COMUNICACIÓN ORAL Y ESCRITA
ORATORIA
El hombre es un ser social y político por naturaleza, por lo tanto, ha formado y
desarrollado un sistema de comunicación en el cual ha logrado captar señales,
gestos y sonidos, y por medio de ellos se relaciona. En toda comunicación
necesitamos de dos elementos, uno de ellos el emisor (el que envía) y el otro
receptor (quien recibe); pero no pueden existir ambos sin haber un motivo que
origine un mensaje. Ese motivo se define como necesidad, la cual a su vez es
denominada como causa, no importando el efecto que pueda sufrir. La base de la
comunicación es la misma que establecen las relaciones públicas o humanas, y en
su avance está sujeto a la vida en grupo.
La oratoria es el arte de hablar elocuentemente, de persuadir y mover el ánimo
mediante la palabra. Aquí usamos el término oratoria en su acepción y uso más
amplio, no meramente el de hablar ante grandes auditorios, sino estableciéndolo
como sinónimo de expresión oral de una persona.
La oratoria se lleva a cabo con la palabra, de modo que entendamos con claridad,
impacto, persuasión y entretenimiento el mensaje que el orador quiere transmitir
a su auditorio. Aunque comúnmente se dice que cualquier persona que improvisa en
público está practicando la oratoria, en mi opinión, se convierte en arte cuando
se aplican las técnicas o procedimientos para exponer. De esta manera se puede
afirmar que la oratoria queda manifiesta por sus características:
Desde el punto de vista intelectual y emocional: Clara y entendible, Impactante
y fácil de recordar, conmovedora y persuasiva y no aburre al auditorio.
Desde el punto de vista físico: Respecto a la voz, suficientemente fuerte, no es
apresurada ni exageradamente pausada, refleja un tono de voz agradable al
auditorio y manifiesta una excelente pronunciación.
Respecto al cuerpo del orador: Refleja equilibrio, orden y limpieza,
comunica seguridad, estabilidad emocional y aplomo en su postura y
desplazamiento. Permite la expresión natural de sus ademanes sin exageraciones.
Respecto a sus apuntes personales: La introducción está claramente definida, la
conclusión del discurso es específica y motivadora, el desarrollo del
contenido es lógico y ordenado desde el comienzo hasta el fin.
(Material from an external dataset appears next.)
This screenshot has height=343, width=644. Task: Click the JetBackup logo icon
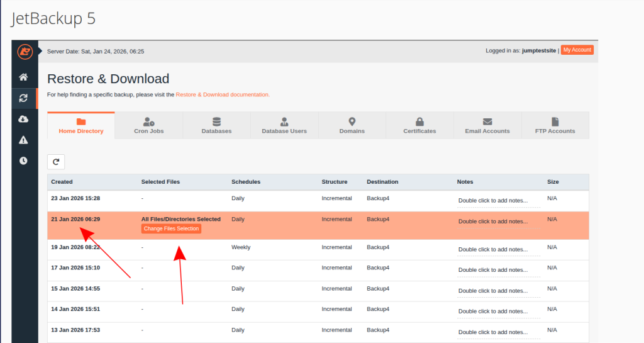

Otro de los objetos que nunca debe perder de vista el orador, es dar variedad a
su discurso para que no resulte todo él con la misma entonación y con igual
colorido.
El conocimiento de la oratoria, a través de la fonética nos proporciona una
visión de la importancia que revisten las normas de pronunciación, en
concordancia con las reglas establecidas, como herramienta para el logro de una
comunicación efectiva. Saber cuales son los defectos que se producen en la
pronunciación y las formas de corregirlos, nos permite una mejor utilización del
lenguaje y la preservación del mismo, aunque éste sea un proceso, y como tal, en
cambio continuo, pero dentro de las normas establecidas.